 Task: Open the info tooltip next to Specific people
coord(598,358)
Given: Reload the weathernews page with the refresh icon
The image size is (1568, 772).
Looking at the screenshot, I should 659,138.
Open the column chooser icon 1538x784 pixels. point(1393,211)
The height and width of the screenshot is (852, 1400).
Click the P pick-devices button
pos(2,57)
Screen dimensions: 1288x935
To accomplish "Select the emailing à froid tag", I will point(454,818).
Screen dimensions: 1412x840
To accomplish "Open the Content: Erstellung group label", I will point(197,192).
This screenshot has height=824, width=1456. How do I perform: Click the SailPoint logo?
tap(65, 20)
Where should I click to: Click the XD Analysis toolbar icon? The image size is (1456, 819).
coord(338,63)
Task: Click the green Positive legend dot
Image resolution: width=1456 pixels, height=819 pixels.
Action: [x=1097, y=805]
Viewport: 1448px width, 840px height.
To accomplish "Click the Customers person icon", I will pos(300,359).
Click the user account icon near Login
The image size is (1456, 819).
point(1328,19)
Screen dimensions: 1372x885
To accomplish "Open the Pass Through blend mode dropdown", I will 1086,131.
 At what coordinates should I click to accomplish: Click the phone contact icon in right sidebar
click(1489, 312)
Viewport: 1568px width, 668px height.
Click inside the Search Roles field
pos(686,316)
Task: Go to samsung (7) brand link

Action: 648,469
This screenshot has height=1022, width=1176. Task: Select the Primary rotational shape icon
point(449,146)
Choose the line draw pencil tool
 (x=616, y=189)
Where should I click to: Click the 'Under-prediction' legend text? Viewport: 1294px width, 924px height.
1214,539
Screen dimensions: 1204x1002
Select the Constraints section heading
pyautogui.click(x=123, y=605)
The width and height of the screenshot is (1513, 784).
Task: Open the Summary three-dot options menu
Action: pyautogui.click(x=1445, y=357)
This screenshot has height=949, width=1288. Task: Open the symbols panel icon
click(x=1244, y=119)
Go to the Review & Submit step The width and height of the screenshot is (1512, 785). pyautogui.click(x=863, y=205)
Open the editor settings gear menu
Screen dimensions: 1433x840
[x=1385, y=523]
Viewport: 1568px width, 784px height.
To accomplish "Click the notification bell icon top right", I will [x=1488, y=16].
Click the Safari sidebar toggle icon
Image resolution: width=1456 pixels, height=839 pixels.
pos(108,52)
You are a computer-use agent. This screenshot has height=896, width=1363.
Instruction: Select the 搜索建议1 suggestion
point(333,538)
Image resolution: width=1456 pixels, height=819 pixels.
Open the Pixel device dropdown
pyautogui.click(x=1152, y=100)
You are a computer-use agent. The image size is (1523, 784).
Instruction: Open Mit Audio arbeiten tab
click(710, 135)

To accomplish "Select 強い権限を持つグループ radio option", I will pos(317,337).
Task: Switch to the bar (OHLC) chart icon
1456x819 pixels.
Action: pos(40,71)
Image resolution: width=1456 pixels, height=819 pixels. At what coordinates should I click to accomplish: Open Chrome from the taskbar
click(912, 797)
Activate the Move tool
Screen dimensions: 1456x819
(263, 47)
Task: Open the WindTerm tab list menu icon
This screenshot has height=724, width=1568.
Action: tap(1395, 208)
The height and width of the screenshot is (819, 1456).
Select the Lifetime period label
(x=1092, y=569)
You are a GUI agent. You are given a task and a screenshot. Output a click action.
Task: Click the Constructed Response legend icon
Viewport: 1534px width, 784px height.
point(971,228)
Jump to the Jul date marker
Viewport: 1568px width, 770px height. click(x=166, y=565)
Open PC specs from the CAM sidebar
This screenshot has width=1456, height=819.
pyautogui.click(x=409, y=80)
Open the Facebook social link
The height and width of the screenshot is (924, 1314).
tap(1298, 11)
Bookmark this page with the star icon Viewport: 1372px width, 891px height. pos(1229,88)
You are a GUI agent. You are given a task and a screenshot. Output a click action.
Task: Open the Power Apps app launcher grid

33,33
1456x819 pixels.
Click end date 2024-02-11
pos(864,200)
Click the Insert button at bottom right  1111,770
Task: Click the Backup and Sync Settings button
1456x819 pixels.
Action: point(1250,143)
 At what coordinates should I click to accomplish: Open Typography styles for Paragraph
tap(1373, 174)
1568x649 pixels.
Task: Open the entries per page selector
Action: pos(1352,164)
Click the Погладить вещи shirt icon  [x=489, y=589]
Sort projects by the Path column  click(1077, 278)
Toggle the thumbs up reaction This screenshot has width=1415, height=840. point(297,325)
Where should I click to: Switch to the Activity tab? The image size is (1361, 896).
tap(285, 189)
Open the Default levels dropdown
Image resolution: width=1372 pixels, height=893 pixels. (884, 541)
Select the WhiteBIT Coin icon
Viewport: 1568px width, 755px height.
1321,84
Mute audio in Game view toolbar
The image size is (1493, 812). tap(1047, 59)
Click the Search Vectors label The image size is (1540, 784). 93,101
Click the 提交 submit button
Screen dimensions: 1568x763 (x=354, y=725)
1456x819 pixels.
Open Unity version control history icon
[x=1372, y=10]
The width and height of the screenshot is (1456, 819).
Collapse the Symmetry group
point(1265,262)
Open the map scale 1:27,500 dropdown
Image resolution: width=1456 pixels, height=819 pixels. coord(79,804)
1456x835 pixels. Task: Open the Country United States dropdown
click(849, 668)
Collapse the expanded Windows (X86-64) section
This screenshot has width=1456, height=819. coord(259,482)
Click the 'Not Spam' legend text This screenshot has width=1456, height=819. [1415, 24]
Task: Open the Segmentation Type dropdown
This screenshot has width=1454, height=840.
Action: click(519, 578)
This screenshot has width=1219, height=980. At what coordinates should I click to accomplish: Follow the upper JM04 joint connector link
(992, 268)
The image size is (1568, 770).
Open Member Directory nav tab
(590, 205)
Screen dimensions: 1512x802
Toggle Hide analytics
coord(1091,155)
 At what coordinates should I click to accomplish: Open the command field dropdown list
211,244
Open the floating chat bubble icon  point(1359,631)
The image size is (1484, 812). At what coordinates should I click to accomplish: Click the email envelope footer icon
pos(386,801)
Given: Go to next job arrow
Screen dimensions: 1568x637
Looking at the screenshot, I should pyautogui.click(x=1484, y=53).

**PROBLEM TO SOLVE:** Go through the material line by line. Show each line that contains the string "with".

**RESPONSE FOR THIS EXERCISE:**
Given: Reload the weathernews page with the refresh icon
Bookmark this page with the star icon Viewport: 1372px width, 891px height. pos(1229,88)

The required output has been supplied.